───── DATA PROVIDED
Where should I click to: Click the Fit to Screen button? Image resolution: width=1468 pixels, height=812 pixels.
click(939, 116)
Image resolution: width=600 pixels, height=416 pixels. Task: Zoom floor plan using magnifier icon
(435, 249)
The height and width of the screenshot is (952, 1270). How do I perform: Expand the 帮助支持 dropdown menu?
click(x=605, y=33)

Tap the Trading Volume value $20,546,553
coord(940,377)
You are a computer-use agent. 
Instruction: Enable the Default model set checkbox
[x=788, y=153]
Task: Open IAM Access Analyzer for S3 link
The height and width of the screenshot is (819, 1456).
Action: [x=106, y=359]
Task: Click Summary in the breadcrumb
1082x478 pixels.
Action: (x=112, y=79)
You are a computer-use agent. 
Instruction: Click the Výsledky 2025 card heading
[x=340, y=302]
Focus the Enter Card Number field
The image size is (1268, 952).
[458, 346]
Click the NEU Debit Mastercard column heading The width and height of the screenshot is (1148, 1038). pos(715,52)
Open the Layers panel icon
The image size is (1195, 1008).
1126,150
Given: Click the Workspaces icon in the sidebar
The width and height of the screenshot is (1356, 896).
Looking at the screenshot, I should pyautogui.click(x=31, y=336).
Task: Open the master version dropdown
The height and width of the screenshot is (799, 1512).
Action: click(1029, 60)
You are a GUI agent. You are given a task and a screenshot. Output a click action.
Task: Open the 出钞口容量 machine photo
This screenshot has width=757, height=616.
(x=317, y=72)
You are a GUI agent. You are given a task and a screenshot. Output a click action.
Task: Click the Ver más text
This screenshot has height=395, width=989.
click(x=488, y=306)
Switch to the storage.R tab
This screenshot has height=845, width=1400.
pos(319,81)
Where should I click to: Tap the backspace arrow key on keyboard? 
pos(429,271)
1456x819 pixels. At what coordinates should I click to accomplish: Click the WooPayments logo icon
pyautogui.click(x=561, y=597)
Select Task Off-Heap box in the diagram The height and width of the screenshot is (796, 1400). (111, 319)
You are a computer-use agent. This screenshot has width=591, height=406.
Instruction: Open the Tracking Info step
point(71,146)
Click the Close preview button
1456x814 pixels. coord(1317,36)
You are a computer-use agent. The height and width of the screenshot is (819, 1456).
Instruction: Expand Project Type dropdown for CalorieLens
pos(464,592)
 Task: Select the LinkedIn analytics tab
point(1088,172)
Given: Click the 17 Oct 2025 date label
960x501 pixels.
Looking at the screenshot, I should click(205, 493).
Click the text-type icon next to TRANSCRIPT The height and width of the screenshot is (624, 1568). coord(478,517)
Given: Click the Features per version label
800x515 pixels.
──────────
AIM OF THE TASK ▸
Extract each line of the entries above that contains the string "version". Matching is case-sensitive.

WORKED ANSWER ▸
Task: Open the master version dropdown
Given: Click the Features per version label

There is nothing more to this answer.